Lokale Netze spinnen
Um diese amibitionierten Ziele zu erreichen, soll die «Klimaanlage» in Zukunft konkret dazu dienen, ein Netzwerk aus lokalen Organisationen und Akteur*innen aufzubauen, so Färber weiter. «Wir wollen einen Begegnungsort für alle schaffen, die sich mit der Klimakrise und anderen Krisen, unserer Gesellschaft oder Visionen einer besseren Welt auseinandersetzen wollen. Es soll ein Ort sein, an dem wir versuchen, unsere Utopie zu leben, an dem man auch mal Energie tanken kann.» Die Räumlichkeiten stehen allen Interessierten offen, da gibt es keinerlei Einschränkungen, Diskriminierungen und Ausgrenzungen sollen aussen vor bleiben. «Offen stehen für alle» bedeutet für die Aktivistinnen jedoch auch, dass die Bewegung sich nicht auf eine Religionszugehörigkeit festnageln lassen möchte. Der Raum soll, so wünschen es sich die Aktivist*innen, völlig selbstbestimmt und losgelöst von der Kirchgemeinde existieren und auch nicht mehr als solche verstanden werden.

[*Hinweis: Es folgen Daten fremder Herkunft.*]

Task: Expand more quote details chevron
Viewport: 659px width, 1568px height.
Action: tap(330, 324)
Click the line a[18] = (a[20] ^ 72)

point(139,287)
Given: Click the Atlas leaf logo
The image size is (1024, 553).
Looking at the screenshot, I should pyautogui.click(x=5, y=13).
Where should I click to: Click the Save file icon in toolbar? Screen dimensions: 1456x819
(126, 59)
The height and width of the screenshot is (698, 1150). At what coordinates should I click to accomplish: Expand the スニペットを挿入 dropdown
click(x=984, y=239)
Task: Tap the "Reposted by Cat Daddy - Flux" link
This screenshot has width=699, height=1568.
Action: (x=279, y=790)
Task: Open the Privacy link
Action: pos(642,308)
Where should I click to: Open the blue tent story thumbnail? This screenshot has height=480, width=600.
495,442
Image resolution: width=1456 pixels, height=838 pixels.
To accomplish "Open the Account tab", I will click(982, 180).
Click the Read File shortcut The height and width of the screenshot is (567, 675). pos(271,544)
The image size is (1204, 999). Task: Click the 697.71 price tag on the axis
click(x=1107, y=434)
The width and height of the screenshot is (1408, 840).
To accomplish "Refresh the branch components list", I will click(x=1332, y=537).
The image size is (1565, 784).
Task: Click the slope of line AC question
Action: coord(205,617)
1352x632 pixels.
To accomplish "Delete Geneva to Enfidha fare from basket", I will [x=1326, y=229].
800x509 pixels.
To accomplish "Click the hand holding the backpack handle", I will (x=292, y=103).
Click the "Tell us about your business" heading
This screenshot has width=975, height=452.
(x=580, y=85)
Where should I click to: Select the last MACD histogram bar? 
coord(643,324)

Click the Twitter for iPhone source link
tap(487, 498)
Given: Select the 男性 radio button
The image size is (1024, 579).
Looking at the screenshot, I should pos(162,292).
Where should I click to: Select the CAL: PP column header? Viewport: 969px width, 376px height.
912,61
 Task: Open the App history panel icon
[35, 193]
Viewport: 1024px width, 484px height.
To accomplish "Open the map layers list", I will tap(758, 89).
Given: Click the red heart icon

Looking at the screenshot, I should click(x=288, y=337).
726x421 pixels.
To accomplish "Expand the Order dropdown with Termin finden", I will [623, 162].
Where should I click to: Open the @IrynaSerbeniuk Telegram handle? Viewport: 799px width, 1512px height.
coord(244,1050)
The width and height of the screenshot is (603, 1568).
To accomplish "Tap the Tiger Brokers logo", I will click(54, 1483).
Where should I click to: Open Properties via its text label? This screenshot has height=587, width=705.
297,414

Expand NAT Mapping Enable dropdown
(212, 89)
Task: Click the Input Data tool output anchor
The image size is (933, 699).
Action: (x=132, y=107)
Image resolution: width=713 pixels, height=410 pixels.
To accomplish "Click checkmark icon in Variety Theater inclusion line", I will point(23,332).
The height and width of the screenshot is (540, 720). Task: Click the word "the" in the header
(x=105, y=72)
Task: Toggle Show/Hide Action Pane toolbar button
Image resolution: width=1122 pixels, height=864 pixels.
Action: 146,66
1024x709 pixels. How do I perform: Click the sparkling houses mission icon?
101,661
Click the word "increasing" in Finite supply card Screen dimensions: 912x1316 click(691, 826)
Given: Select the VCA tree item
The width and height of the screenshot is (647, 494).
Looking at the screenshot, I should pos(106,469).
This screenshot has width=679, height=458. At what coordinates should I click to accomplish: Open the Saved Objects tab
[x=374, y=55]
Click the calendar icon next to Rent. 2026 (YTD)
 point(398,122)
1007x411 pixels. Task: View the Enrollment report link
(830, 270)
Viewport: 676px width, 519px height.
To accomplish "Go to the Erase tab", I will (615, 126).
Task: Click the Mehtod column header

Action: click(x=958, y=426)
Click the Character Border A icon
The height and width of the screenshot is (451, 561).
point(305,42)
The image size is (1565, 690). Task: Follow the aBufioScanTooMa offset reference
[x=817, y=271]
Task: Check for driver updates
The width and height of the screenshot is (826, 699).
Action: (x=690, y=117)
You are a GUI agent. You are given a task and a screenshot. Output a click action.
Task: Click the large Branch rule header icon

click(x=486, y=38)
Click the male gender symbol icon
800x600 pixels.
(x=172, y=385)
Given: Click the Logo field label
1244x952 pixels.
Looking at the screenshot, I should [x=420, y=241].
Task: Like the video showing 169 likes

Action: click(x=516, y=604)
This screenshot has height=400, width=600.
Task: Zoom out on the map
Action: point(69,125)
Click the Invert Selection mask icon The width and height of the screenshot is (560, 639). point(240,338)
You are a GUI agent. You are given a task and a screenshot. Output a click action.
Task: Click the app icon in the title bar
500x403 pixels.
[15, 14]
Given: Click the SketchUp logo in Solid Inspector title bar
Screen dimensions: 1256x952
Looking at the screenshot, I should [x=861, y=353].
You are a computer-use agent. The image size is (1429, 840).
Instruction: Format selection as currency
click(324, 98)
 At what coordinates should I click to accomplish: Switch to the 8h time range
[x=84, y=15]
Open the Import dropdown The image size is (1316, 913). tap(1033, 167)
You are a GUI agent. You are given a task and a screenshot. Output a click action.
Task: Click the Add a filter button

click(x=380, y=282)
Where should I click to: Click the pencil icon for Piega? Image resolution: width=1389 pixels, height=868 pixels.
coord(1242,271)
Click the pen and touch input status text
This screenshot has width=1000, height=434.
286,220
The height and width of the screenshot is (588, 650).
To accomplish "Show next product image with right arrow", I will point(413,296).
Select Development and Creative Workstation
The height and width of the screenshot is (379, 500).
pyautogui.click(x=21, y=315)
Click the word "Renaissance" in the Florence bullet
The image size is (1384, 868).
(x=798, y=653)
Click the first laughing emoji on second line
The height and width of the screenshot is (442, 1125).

Auch die Kirchgemeinde profitiert
Die Kirchgemeinde ihrerseits wolle durch die «Leihgabe» «jungen, engagierten Menschen einen Raum bieten, in dem sie Eigenverantwortung übernehmen, sich versammeln, den Austausch mit dem Quartier pflegen und ihre Aktivitäten planen können», erklärt Michael Braunschweig, Kirchenpfleger der reformierten Kirchgemeinde Zürich. Natürlich gebe es bei der Nutzung eines öffentlichen Gebäudes wie einer Kirche gewisse Auflagen – so müsse der Raum auch weiterhin der Öffentlichkeit zugänglich sein, gewerbliche oder Wohnnutzung seien selbstverständlich verboten und die Einhaltung der Hausordnung müsse ebenfalls gewährleistet sein. Aber abgesehen davon möchte die Kirchgemeinde der Klimabewegung freie Hand in der Gestaltung und Nutzung der Räumlichkeiten lassen. Sie vertraue der Bewegung und könne durch die Gebrauchsleihe in mehrfacher Hinsicht profitieren, so Braunschweig weiter. Erstens sei es der Kirchenpflege wichtig, die Kirchräume auch der Gesellschaft zur Nutzung zur Verfügung zu stellen und nicht einfach brach liegen zu lassen, zweitens sei die Gemeinde sehr gespannt, «welche Ideen die jungen Menschen entwickeln – und wie sie auch die ökologische Transformation der Kirchgemeinde befruchten können», freut sich Braunschweig. Denn, so formulierte es Fehr in ihrer Grussbotschaft: «Es freut mich, dass hier an diesem Wort die Welten der Kirche und diejenige der Klimabewegung zusammenkommen können. In ihren Zielen sind diese tatsächlich viel weniger weit auseinander als man denkt.» Und Braunschweig ergänzt: «Das Thema der Klimabewegung ist auch eines, das ganz oben auf der Agenda der Kirchgemeinde steht – es geht schliesslich um den Erhalt der Schöpfung.»